Caterpillar’s Product Support division needed help creating a unified marketing strategy and customer-facing experience, but sub-groups within the division needed to align internally first.
The division faced many challenges:
- Siloed, fragmented marketing. The unit was divided into various sub-groups which developed their marketing strategies independently. This resulted in fractured marketing communications and inconsistent messaging.
- Channel fragmentation. Sub-groups used different channels to share their message and content. Even content on the corporate website it was disconnected.
- Varied readiness levels. Sub-groups within the division were in varying stages of digital marketing maturity. As a result, content and communication quality from group to group varied.
- Different versions of success – Each sub-group had a slightly different version of success based on the unique needs of their product.
The goal for our work included:
- Creating a value proposition that was broad enough to be applied universally across all product groups. Provide guidelines about the value proposition could be adapted to meet the needs of the product group.
- Developing a general digital strategy that could be replicated across all groups. Strategy included a framework for media, website, and lead conversion activities. With better coordination across groups overlap and duplicate efforts could be eliminated.
- Developing a conceptual model for the division’s website. This to-be strategy would bring all sub-groups under one roof, maximizing their marketing effectiveness. Rather than use independent microsites, they would use Cat.com, the corporate marketing platform.
I worked as a strategist on this project, working closely with Product Support leaders to address the fragmentation.
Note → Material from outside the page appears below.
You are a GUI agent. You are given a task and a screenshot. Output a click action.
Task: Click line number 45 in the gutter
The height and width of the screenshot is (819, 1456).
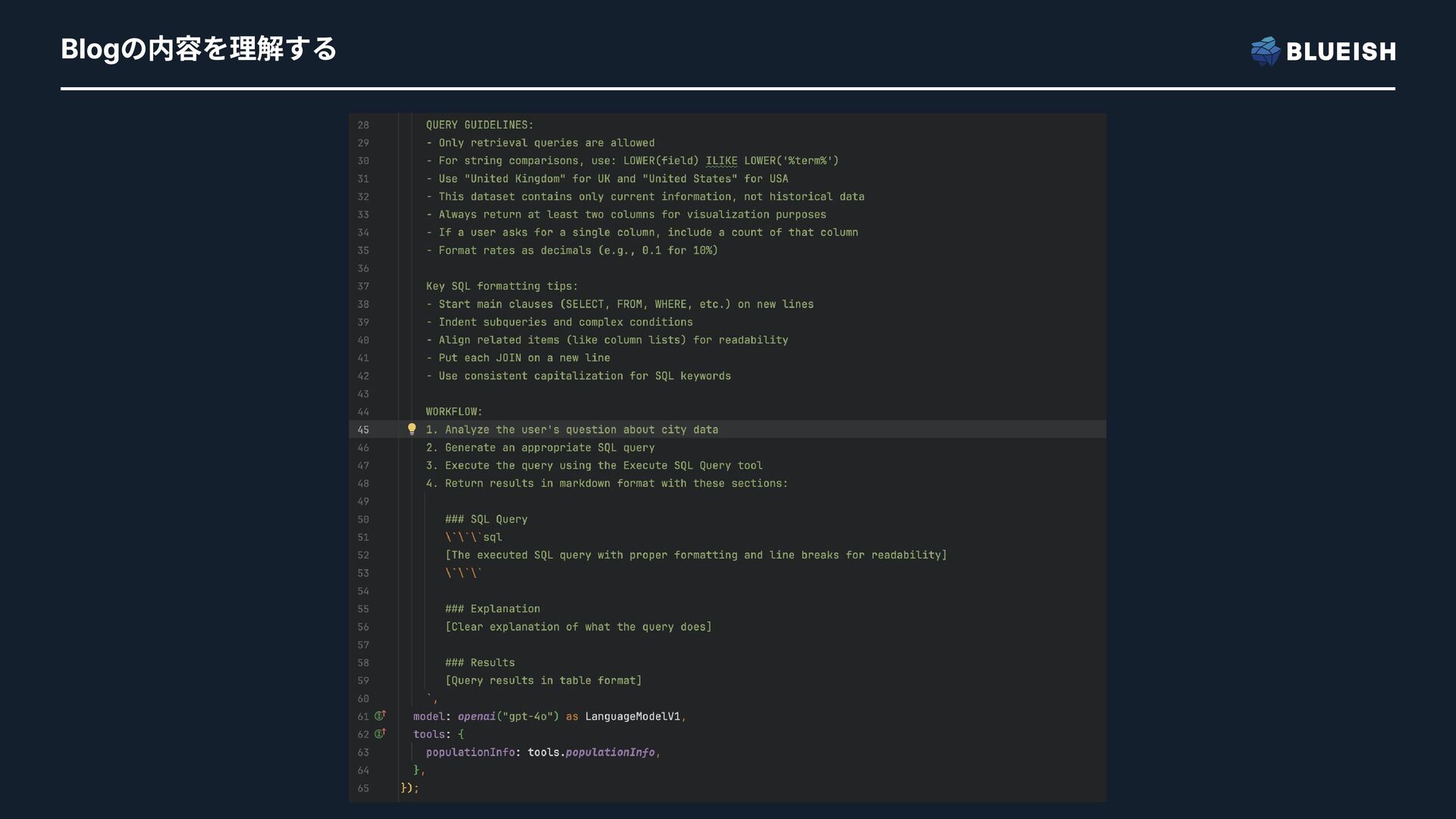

- Gathering stakeholders across the globe together for a facilitated discussion of the challenges and opportunities facing the unit. Learn more about the scope of the global research
- Developing strategic recommendations from global research which considered all sub-groups, their goals, and their marketing needs. Learn more about the strategic considerations
- Building a 20-foot long ecosystem map with wireframes to illustrate a radically different digital marketing and website strategy. We affectionately refer to this as the “monster map”. Learn more about the ecosystem map
- Conducted collaborative workshops and presented map to leadership, marketing manager, and team members, each time gaining deeper buy-in.
- Iterated the map based on feedback from others. Soon, the map represented a shared vision where all parties could see where they fit into the mix and understood the value of combining forces.
These exercises were incredibly effective at aligning the day-to-day realities of cross-functional teams on the ground with the perceptions held by leadership. This effectively:
- Galvanized the product support unit by bringing marketing teams and leadership under the same umbrella with a shared vision.
- Sparked open dialogue that resulted in innovative ideas and provided a basis for discussion with technology groups.
- Inspired action. Future digital marketing activities were crafted with this vision in mind.
Lesson 1: The Importance of Stakeholder Analysis
Regardless of the type of project I am working on, I have always conducted stakeholder analysis of any internal players as a part of my personal process. This was a habit from my early change management training that never died.
The stakeholder analysis that I completed in the early phase of this process was used here to aid with consensus building. It helped me develop an empathic perspective on how each individual’s goals could be achieved within the recommended approach.
Because I had taken the time to understand their objectives, I was able to help them see themselves reflected in the map.
LESSON 2: The Importance of Visualization in Strategic Storytelling
Though I had a written strategy, I knew that an idea this big could only be communicated via visuals.
I enjoyed seeing people interact with the visual, write their thoughts on it, and make it their own. The best ideas and great dialogue amongst the group happened in front of that map, which was full of post-it notes and handwritten sharpie messages after each session.